Für mich geht es nicht so sehr um das Laufen an sich.
Ich betrachte mich nicht als Läufer.
Im Moment dient mir das Laufen als Gefäß, um die Lektionen auszuleben, die ich lernen möchte. Um die höhere Version meiner selbst zu erreichen, nach der ich mich sehne. Meine Läufe sind Ausdruck meiner Wahrheit, meiner Überzeugung, dass das Leben nur eine Anhäufung von Erfahrungen ist, und meines Wunsches, so viele davon wie möglich zu machen.

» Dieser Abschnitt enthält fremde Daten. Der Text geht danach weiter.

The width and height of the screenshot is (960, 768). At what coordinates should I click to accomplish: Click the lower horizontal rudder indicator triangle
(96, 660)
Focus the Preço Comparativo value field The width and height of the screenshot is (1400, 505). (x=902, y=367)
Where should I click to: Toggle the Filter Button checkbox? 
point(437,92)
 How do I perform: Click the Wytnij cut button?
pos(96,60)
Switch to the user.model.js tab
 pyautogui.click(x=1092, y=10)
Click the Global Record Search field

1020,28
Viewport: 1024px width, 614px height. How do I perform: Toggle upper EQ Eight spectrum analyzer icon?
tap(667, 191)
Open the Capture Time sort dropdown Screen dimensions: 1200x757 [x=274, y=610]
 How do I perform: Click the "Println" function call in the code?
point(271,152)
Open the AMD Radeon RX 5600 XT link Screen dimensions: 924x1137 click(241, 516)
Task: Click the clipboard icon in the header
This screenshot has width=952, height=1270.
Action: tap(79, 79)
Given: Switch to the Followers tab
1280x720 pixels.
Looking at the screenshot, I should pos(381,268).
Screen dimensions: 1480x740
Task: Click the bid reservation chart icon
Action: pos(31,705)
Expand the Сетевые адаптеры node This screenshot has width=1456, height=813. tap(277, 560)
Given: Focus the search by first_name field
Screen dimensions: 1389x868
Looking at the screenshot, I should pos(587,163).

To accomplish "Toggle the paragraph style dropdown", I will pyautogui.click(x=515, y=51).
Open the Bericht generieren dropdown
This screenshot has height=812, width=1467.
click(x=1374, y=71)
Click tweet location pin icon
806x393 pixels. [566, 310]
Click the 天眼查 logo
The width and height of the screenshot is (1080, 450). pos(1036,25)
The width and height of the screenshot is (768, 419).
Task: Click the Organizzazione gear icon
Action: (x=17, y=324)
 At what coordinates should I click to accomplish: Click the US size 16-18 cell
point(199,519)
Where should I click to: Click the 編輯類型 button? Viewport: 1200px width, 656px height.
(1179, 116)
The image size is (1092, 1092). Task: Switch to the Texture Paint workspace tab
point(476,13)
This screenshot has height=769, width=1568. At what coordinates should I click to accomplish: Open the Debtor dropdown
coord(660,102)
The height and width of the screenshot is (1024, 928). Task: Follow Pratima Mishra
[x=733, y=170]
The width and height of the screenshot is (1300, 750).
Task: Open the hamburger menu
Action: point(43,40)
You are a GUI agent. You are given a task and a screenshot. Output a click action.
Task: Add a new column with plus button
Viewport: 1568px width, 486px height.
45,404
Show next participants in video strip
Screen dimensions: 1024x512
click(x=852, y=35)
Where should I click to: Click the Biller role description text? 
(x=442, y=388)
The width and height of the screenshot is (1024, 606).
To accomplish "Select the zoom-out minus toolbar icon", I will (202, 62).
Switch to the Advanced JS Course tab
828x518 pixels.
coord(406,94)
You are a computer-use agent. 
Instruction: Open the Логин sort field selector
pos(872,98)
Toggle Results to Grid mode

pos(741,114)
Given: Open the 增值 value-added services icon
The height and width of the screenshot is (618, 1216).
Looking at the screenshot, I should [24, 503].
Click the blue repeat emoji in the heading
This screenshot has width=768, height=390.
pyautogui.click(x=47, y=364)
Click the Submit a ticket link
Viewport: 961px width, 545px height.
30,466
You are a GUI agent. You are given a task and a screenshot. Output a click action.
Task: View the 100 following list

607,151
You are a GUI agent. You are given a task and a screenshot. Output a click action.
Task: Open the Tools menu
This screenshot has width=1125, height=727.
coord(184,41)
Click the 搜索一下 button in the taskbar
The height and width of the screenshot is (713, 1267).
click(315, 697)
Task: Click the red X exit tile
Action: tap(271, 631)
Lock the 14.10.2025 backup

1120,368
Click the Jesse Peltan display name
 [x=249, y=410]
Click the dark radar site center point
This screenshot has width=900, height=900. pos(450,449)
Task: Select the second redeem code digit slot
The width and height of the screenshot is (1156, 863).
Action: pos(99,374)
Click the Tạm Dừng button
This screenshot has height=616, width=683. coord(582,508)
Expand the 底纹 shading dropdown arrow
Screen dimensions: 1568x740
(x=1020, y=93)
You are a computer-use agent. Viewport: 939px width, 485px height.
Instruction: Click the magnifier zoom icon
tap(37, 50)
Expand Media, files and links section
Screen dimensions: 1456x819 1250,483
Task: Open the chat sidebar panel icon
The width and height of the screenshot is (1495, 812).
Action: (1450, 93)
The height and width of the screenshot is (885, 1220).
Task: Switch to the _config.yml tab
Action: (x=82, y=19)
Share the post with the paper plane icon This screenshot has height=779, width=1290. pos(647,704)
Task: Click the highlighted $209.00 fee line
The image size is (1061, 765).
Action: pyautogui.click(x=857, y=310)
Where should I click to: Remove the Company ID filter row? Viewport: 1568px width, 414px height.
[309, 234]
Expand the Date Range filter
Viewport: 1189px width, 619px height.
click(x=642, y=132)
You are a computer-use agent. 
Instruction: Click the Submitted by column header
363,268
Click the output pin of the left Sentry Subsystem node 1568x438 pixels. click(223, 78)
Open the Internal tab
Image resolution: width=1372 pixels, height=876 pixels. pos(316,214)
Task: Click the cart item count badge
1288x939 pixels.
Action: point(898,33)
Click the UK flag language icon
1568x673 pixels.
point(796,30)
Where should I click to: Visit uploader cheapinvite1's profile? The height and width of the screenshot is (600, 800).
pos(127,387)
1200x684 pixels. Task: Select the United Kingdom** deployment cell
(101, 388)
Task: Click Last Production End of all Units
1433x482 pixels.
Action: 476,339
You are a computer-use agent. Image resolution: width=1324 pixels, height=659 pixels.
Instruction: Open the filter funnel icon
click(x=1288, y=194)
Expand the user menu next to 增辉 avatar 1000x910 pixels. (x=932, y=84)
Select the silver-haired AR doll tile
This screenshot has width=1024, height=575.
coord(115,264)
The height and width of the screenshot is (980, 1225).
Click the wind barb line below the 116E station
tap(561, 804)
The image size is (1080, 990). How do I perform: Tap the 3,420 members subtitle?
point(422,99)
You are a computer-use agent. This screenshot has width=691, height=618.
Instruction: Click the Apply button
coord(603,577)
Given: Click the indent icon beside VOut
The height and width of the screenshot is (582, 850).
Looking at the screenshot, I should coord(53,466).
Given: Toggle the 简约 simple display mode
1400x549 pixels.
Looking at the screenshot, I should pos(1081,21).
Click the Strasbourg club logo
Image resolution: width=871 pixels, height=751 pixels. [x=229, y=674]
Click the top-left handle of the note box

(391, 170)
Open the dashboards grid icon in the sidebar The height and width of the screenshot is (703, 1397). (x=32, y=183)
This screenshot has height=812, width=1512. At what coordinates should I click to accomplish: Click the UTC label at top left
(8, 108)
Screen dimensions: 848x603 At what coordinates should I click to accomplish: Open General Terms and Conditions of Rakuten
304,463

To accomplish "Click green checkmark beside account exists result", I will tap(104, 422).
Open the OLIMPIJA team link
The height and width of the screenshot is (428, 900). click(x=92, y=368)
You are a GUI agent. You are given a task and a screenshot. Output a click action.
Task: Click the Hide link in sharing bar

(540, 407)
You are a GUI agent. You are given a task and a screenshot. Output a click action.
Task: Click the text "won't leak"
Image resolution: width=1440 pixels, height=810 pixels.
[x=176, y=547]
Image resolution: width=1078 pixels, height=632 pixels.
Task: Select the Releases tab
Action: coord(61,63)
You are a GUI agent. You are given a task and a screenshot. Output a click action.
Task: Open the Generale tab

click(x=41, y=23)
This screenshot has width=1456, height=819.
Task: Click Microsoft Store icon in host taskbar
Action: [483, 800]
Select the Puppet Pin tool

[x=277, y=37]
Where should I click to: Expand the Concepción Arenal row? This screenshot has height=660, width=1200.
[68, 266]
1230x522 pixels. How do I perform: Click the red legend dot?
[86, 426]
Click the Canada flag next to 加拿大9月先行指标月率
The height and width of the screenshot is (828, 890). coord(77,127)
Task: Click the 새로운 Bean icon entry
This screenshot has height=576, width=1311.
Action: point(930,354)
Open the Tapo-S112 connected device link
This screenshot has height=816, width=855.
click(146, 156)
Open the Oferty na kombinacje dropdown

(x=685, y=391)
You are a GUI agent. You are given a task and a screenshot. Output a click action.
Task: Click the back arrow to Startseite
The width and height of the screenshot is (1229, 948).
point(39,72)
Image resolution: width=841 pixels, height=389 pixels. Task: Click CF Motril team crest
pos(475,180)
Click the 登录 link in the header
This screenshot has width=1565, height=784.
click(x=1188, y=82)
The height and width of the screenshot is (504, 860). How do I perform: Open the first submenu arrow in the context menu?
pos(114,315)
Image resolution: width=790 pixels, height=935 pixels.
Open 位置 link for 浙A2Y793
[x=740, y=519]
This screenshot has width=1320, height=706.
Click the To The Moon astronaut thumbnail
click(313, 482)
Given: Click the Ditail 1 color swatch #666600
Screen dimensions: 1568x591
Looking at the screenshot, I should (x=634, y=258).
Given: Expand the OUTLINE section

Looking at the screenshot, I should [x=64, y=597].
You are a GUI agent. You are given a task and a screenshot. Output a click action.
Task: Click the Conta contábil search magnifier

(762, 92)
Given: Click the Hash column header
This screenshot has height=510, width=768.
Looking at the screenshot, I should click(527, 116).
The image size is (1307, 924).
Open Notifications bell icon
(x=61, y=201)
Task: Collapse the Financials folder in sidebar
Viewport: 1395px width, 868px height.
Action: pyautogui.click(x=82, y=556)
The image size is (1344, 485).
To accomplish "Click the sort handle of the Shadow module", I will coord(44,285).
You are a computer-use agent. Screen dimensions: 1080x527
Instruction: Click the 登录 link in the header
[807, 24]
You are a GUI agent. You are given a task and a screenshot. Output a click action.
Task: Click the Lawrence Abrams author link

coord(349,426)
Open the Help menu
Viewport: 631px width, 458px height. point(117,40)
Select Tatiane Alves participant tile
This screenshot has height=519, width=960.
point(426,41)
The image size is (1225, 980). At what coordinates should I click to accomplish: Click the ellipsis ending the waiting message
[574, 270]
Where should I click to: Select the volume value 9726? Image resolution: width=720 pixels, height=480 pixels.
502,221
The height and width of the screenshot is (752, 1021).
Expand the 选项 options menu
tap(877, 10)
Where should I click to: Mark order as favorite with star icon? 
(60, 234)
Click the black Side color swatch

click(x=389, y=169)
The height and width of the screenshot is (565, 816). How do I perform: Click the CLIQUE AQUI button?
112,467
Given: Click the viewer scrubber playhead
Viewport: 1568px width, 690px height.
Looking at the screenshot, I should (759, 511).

In gewisser Weise kommt für mich alles auf den Tod zurück. Ich frage mich: Was möchte ich tun, sehen und erleben, bevor ich sterbe? Welche Lektionen möchte ich lernen? Meine Antwort: die harten. Die Extremen. Diejenigen, mit denen man belohnt wird, wenn man es wagt, mit beiden Füßen hineinzuspringen. Diejenigen, die aus der perfekten Alchemie von Angst, Schmerz, Vertrauen, Wahnsinn und ein bisschen Kraut entstehen. Es ist ein Gleichgewicht. Es ist ein ständiger Test des Selbst, um die Extreme des Lebens zu erkunden. Lektionen, die nicht mit sofortiger Befriedigung belohnt werden. Unsere Gesellschaft legt keinen Wert auf diese hart geführten inneren Kämpfe. Und doch ist es genau das, wonach ich hungere.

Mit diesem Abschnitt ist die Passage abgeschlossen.